Is there a way of thinking and achieving quality and also this particular type of beauty that we talked about (which has an impact on space) that is all Italian?
«In Italy, in the world of production, it is said” done to perfection “referring to a qualitative excellence of the product. I think it refers above all to a respect of the construction technique, to a wise use of materials, in line with the function to which they are responsible. Everything is reconciled with an artisan tradition that is centuries old in Italy. Just think of the blown glass in Venice, the wood and furniture in Brianza, the marble in Tuscany. The true depositaries of quality are therefore the artisans (like the refined cabinetmaker Ghianda, recently deceased and internationally known) and the producers (companies like Molteni who put a maniacal care in the realization of each single piece). But the true peculiarity of Italian quality is the logic from which it is born. “From respect for work and for people, for customers and for the territory”, says Carlo Molteni, president of the group that bears his name. It is a phrase that I like to mention because it underlines how quality in Italy is intrinsically linked to humanistic values, to culture, to the sense of belonging to a community … »
Often you talk about objects with adjectives that others would use for people. Do you refer to a certain quality of life that they should bring?

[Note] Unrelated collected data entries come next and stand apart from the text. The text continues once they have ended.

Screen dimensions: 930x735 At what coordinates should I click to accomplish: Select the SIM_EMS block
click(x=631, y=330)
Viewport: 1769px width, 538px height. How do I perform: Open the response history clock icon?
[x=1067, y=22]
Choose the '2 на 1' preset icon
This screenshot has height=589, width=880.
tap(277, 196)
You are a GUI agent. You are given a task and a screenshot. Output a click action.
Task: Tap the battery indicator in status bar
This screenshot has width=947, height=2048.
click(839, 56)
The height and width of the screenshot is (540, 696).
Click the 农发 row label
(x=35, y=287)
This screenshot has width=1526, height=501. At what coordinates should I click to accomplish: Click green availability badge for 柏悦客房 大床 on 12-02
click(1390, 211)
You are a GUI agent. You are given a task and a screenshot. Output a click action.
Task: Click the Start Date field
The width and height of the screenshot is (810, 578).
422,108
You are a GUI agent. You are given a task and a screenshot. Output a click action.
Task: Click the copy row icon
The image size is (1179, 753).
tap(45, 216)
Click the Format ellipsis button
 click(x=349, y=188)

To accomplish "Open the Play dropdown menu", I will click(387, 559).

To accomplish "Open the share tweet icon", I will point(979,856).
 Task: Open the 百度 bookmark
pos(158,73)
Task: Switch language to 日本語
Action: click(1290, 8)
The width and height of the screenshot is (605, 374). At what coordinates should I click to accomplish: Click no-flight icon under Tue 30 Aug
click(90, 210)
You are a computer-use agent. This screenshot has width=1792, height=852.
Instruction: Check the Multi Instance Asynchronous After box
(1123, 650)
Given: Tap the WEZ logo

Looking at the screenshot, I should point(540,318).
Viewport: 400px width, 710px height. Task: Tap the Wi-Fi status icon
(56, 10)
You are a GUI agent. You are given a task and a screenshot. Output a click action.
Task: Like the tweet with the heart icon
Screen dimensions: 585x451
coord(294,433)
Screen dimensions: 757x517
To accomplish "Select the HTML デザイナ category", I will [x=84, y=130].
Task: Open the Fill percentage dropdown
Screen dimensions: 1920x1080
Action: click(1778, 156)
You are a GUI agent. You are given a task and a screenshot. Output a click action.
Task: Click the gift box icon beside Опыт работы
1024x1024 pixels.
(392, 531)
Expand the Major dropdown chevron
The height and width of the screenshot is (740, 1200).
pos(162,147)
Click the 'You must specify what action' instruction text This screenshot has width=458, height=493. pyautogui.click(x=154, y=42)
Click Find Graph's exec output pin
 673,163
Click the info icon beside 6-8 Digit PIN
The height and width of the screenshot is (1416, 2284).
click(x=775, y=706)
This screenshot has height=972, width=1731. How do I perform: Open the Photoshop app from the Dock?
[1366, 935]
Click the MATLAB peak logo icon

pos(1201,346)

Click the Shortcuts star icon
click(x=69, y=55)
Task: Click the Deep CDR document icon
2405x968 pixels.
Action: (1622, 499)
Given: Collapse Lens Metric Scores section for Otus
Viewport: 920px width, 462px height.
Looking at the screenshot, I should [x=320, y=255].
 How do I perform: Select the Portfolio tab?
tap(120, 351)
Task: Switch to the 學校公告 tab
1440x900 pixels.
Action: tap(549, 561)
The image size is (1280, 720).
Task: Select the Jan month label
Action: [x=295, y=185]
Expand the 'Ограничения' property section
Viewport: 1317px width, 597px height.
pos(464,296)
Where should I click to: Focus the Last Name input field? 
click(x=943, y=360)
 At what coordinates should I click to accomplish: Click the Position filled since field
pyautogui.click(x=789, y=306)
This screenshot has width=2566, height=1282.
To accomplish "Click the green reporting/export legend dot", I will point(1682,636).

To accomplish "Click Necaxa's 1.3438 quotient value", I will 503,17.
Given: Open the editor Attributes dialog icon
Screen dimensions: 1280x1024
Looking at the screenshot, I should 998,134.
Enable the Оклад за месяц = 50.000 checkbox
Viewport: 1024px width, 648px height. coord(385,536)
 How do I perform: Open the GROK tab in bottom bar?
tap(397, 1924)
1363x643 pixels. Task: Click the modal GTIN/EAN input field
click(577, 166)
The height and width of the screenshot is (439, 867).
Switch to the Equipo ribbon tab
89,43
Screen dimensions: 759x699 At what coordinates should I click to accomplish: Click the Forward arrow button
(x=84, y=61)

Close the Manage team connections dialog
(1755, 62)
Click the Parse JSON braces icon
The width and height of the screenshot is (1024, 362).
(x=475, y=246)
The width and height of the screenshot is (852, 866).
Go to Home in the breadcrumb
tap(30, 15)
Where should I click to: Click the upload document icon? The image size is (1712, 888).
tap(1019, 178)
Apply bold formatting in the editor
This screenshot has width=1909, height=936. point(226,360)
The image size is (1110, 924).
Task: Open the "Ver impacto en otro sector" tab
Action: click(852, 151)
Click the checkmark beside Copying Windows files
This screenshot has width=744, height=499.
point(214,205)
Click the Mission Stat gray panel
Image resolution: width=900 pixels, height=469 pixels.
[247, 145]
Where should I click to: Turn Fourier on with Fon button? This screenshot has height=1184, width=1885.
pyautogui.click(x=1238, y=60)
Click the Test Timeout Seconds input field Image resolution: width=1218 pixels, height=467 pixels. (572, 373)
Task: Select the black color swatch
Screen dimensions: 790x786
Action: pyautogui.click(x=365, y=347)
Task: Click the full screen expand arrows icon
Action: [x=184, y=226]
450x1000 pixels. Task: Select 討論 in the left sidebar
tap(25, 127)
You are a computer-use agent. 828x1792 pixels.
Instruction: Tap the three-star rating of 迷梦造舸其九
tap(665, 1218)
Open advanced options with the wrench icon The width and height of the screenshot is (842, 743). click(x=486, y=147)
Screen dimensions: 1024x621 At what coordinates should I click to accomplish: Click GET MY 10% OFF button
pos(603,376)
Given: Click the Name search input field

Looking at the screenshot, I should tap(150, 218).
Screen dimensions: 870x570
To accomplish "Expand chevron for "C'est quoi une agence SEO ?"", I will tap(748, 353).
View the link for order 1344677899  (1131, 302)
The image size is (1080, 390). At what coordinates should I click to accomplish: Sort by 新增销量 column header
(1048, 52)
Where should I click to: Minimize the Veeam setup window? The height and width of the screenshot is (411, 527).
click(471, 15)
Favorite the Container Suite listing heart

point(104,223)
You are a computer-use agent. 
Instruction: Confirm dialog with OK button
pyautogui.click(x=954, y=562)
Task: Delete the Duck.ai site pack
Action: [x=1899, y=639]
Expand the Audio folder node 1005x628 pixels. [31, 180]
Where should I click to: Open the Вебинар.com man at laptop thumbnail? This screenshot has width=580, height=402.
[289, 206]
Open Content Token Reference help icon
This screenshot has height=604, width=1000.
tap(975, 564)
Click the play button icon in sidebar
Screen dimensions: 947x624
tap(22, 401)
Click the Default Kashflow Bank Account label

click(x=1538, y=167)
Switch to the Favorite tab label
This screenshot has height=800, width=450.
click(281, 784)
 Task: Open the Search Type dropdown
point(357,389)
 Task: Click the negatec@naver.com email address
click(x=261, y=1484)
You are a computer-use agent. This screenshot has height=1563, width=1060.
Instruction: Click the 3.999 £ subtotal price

«For the objects I designed for internoitaliano, a brand that I founded about three years ago, I do not hide a sincere affection. I called them “happy objects” because they were made by Italian artisans happy to participate in this collective project where their contribution is fundamental for the success of the project. They are reported as co-authors: it’s a way to recognize their fundamental contribution to the realization of the product. But not only: once again the human relationship that develops, the consonance of intentions between me and the artisans, respect for their professionalism and wisdom and the mutual ability to listen, are the fundamental to generate “happy objects”. We talk about products and design, apparently, but in reality all this is a pretext to talk about life and the authentic values that animate it, because what sense does it have to talk about the quality of handicraft and industrial products if all this does not reverberate in a positive way? and authentic, giving back a deep sense, to the time that is given to us to live?»